The Escutcheon

Volume 6

Number 2 – Lent Term, 2001

Evelyn Logan: 1950-2000

Members of the Society will remember Eve not only through her regular attendance at our meetings but also as a dedicated member of the Committee and for her outstanding work in transcribing and indexing Cambridge College Chapel Registers. She was a very keen genealogist and carried out a great deal of research in the ancestry of the Elkins, her maiden name. A few months before her death she completed a 350-page book tracing the Elkins back to the early 16th century when her ancestors were living in the north Midlands. They were involved in farming and water-milling. It was the link with milling which led Eve to take part in a project to set up a National Millers Index and for some years she operated part of the Index covering the Midlands, the North and East.

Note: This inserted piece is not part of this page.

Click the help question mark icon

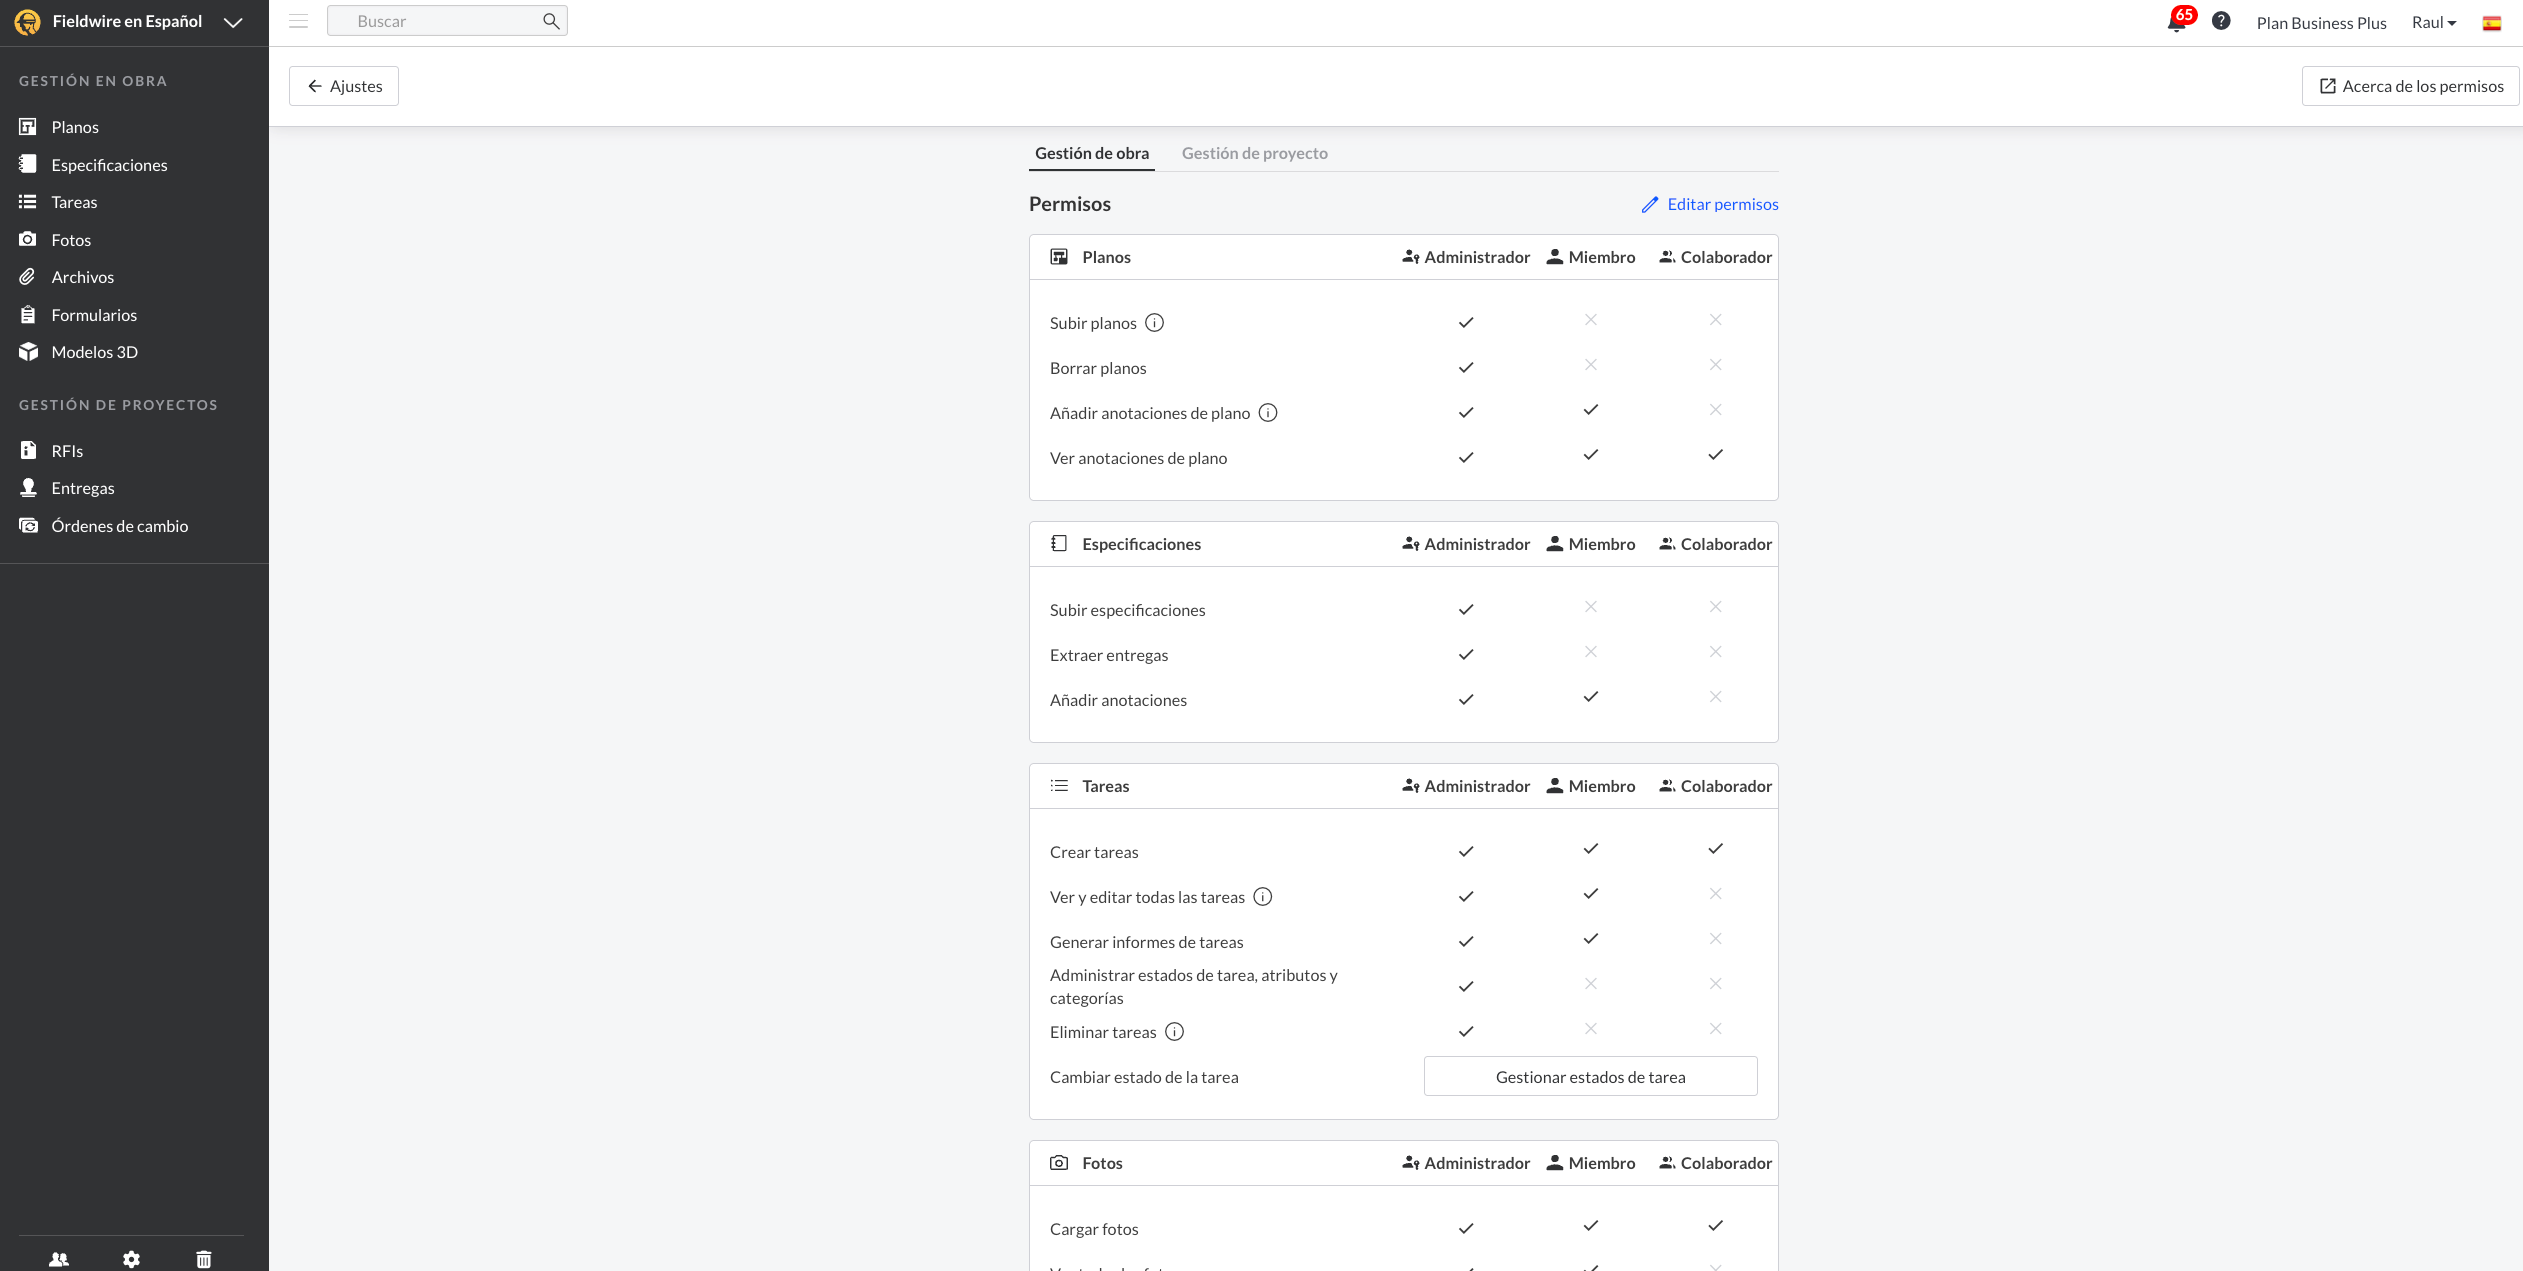[2221, 21]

She was born in Nottingham 2nd October, 1950, the youngest of three children. She attended the Forest Fields Grammar School in Nottingham where her main academic interests were languages. Reading, especially poetry, became a life-ling hobby together with English folk music. It was in a Nottingham Folk Club that she met her husband, Bari. They married at Nottingham in September 1970.

Both of them worked at the Queen's Medical Centre, Nottingham University, where she was an Office Administrator, in Community Medicine, and Bari, an anatomical preparator in the Department of Human Morphology. They lived at Sneinton not far from Nottingstone Place where General Booth was born.

They moved to the London area in 1977 when Bari became Prosector to the Royal College of Surgeons of England. Eve continued her career in medical administration with the Family Practitioner Committee for the Kensington, Chelsea and Westminster Health Authority being appointed deputy registrar. Their son, Robert, was born in 1985 at St George's Hospital, Tooting.

They left London in 1987, moving to Histon, just outside Cambridge, as Bari had taken a new post as Prosector to the University Department of Anatomy. Eve became immersed in village affairs, including running a playgroup and fund-raising for local schools. She had intended to return to work but in 1989 she developed cancer involving major surgery and several years of further treatment. She triumphed over this, enjoying a number of years of good health but in January 2000 she was found to be suffering from a brain tumour, totally unrelated to her previous illness, which meant she had one year to live. She faced this prospect with great fortitude, carefully planning her time and settling her affairs. She died as the year ended and was buried at All SS Church, Longstanton, 13th January 2001. Two hundred and thirty people were present at her funeral including several members of the Society she had served so well.